## WRITTEN INSTRUCTION A
Select each line of the records below that contains the word "item", and copy those lines.

## QUOTED TEXT

/go-graph-seeder

CLI tool to generate random data and seed a gremlin DB

Primary LanguageGo

Go Graph Seeder

go graph seeder

Welcome to Go Graph Seeder! This handy application is designed to help you easily create and manage nodes and edges in a Gremlin-based graph database. Whether you’re a developer, data scientist, or just someone curious about graph databases, this tool is here to make your life easier!

Why Choose Go Graph Seeder?

  • Connect with Ease: The application connects seamlessly to a Gremlin server running at localhost:8182. Just fire it up, and you’re ready to go!
  • Customize Your Nodes: With our JSON configuration file, you have the power to define both startNodes and endNodes. You can specify their properties, how many of each you want, and even how they relate to one another.
  • Diverse Property Types: Need random data? No problem! Go Graph Seeder supports various property types like emails, names, addresses, and more. You can create realistic data in no time.
  • Fun with Enums: Want to add some randomness? Use the enum property type to generate values from a set of options with weighted probabilities. It’s a great way to add variety!

go_seeder_demo

Requirements to run the source code

  • Go version >= 1.22.3

Initial configuration

Rename the file template_example.json to template.json

template.json

JSON configuration file used for generating nodes and edges in a Gremlin-based graph database. The configuration defines two main sections: startNodes and endNodes. Each section outlines the properties of nodes, their counts, and any relationships or connections they have.

## RECORDS PROVIDED
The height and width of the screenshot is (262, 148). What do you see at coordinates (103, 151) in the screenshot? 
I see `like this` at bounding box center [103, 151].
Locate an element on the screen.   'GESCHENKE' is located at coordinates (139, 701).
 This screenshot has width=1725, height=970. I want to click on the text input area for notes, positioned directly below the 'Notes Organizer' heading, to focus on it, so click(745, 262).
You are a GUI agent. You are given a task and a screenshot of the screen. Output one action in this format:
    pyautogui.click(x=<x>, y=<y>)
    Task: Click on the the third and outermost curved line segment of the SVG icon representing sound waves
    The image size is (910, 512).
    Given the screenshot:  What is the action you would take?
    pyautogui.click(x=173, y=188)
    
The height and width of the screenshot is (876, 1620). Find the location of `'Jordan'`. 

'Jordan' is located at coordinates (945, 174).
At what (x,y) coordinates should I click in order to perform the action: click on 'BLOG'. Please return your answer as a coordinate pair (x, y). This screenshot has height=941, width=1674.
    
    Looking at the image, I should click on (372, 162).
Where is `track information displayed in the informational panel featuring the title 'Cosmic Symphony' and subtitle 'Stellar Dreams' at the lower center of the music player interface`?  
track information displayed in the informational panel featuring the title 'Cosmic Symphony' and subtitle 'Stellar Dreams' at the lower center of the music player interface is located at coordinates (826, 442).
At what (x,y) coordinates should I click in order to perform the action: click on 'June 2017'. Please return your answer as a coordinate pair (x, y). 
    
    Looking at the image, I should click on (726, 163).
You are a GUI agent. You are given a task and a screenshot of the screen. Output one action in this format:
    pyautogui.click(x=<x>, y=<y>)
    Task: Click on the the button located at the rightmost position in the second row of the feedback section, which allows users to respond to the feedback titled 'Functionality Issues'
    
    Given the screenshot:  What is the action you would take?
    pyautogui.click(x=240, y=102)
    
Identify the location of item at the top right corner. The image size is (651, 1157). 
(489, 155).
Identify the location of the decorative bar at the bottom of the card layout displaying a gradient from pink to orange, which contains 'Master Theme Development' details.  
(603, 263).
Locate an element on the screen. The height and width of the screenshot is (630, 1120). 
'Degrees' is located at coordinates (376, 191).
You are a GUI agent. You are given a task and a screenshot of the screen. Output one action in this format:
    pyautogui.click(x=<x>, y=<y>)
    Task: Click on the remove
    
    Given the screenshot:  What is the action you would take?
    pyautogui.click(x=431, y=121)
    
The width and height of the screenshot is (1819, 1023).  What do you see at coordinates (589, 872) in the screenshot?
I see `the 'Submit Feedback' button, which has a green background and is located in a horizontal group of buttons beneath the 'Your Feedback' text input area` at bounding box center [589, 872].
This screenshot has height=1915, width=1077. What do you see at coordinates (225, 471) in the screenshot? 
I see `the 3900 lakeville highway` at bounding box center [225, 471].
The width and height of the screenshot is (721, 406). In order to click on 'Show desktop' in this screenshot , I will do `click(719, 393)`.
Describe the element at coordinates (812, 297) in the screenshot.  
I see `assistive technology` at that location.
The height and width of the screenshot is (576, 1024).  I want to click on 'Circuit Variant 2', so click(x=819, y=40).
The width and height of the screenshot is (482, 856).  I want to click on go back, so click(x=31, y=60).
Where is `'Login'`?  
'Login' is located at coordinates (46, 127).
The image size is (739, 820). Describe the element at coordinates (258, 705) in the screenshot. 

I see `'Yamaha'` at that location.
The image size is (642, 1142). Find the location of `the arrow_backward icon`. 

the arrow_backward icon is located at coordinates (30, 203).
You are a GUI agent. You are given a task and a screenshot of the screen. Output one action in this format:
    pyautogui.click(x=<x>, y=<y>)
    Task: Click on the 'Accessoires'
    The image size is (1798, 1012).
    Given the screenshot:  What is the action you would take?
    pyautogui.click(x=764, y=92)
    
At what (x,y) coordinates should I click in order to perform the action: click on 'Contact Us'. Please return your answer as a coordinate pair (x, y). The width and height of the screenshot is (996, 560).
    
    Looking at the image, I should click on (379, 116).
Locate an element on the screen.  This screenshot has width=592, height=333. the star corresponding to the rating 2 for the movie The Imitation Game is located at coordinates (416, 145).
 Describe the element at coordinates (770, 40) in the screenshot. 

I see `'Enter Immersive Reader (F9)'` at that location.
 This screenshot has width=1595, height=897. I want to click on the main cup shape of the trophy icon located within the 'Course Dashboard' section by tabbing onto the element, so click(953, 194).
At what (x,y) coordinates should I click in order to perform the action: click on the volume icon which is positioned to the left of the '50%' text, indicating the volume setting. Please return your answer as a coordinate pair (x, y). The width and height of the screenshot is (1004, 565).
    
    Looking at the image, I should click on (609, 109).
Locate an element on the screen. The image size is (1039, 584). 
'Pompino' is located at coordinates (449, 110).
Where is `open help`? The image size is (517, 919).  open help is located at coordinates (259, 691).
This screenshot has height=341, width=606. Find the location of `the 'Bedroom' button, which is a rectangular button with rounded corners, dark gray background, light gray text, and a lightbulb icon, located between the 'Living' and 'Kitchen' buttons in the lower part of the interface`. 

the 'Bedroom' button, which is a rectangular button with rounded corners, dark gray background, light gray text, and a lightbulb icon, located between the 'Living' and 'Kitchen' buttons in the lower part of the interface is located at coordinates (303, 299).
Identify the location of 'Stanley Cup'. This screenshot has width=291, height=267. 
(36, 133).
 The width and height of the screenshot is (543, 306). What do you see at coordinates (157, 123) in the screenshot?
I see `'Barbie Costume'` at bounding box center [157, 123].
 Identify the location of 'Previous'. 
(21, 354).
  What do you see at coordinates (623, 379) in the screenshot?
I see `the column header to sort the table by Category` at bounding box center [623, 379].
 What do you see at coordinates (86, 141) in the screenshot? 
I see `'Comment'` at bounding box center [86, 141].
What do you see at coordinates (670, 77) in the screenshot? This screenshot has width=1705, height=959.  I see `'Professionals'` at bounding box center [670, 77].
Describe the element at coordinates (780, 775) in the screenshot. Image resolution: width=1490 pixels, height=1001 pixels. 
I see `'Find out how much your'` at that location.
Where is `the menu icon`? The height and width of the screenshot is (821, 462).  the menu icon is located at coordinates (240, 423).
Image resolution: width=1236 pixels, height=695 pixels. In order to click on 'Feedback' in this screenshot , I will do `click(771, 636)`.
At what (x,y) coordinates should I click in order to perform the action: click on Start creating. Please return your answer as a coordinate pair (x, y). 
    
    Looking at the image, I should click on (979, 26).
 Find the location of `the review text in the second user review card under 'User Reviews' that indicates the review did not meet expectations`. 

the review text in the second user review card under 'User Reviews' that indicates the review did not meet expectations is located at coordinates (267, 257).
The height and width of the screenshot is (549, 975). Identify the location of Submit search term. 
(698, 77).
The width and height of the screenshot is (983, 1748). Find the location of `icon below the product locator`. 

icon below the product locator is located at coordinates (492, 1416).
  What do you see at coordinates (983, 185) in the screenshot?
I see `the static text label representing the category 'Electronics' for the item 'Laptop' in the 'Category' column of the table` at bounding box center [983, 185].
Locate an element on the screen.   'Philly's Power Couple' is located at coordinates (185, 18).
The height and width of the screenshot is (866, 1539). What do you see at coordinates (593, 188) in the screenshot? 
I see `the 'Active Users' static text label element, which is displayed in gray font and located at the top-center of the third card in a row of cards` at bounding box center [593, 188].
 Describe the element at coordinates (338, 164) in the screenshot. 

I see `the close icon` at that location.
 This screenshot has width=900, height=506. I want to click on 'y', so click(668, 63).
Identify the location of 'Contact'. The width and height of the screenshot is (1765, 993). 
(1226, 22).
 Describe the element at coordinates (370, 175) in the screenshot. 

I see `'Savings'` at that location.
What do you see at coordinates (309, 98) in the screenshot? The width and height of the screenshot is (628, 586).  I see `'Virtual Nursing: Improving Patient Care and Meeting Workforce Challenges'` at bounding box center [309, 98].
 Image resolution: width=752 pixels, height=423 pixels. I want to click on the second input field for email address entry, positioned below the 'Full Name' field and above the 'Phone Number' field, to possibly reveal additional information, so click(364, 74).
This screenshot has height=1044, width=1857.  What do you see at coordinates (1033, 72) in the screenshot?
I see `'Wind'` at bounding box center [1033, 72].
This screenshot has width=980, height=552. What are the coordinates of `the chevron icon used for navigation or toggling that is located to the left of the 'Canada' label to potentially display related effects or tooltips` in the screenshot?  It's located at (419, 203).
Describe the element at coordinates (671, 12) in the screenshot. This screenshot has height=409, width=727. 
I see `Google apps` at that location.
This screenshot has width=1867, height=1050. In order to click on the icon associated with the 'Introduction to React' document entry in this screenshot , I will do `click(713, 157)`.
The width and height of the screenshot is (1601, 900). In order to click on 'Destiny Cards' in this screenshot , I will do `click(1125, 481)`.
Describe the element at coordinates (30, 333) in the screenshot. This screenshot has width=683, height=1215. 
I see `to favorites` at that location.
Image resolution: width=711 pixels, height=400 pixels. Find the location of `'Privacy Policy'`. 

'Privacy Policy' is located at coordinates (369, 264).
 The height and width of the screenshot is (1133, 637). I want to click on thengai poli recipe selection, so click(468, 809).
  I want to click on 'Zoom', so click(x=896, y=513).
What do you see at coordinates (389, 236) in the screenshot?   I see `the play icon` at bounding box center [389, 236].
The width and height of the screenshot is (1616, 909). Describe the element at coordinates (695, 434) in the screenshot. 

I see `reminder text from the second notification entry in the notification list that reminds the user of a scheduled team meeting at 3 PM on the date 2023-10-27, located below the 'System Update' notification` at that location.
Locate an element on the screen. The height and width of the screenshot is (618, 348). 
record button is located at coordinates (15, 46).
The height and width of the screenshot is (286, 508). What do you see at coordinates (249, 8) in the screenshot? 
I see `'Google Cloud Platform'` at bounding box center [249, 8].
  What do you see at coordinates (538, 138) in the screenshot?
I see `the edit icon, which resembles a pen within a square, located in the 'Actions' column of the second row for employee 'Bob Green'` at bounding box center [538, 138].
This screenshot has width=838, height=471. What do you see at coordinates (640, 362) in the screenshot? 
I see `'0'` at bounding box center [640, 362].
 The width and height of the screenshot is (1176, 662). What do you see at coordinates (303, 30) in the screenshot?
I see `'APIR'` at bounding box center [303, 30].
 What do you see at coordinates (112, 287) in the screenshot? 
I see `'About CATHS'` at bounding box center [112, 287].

## WRITTEN INSTRUCTION B
Pick up the Go Graph Seeder description above at its last sentence and continue it.

## TASK OUTPUT A
Identify the location of item at the top right corner. The image size is (651, 1157). 
I see `the static text label representing the category 'Electronics' for the item 'Laptop' in the 'Category' column of the table` at bounding box center [983, 185].

## TASK OUTPUT B
JSON Configuration Structure

{
  "startNodes": [
    {
      "nodeCount": 1,
      "relationships": [{ "edge": "has_state", "endNode": "state" }],
      "nodeProperties": {
        "label": "country",
        "country_name": "country",
        "created_at": "date",
        "updated_at": "date"
      }
    }
  ],
  "endNodes": [
    {
      "nodeCount": 1,
      "nodeProperties": {
        "label": "state",
        "state_name": "state",
        "created_at": "date"
      }
    }
  ]
}

Key Sections

  1. startNodes The startNodes array defines the primary nodes that will be created in the graph database. These nodes may have relationships to other nodes.
  • nodeCount: Specifies the number of nodes to create. For example, 1 indicates that one node will be generated.

  • relationships:

    • Defines edges that connect this node to other nodes in the graph.
    • Each relationship specifies:
      • edge: The label of the edge (e.g., "has_state").
      • endNode: The label of the target node to connect to (e.g., "state").
  • nodeProperties:

    • Contains the properties for each node. Each property is defined as a key-value pair where the key is the property name, and the value specifies the type of data (e.g., "country", "date").

    • label: Specifies the type of the node (e.g., "country").

    • example

{
  "label": "country",
  "country_name": "country",
  "created_at": "date",
  "updated_at": "date"
}

Example of a startNode:

A country node with properties country_name, created_at, and updated_at will be created and connected to a state node with an edge labeled "has_state".

  1. endNodes The endNodes array defines secondary nodes that act as targets for relationships or standalone entities in the graph.
  • nodeCount: Specifies the number of nodes to create. For example,** 1** indicates that one node will be generated.
  • nodeProperties:
    • Contains the properties for each node, defined similarly to startNodes.
  • label: Specifies the type of the node (e.g., "state").

example

{
  "label": "state",
  "state": "state",
  "created_at": "date"
}

Example of an endNode: A state node with properties state_name and created_at will be created.

Example Graph Representation

Nodes:

  1. country node:
    • Properties
      • label:country
      • country_name:country
      • created_at:date
      • updated_at:date
  2. state node:
    • Properties
      • label:state
      • state_name:state
      • created_at:date

Edges

  • Edge Label: "has_state"
  • Source Node: "country"
  • Target Node: "state"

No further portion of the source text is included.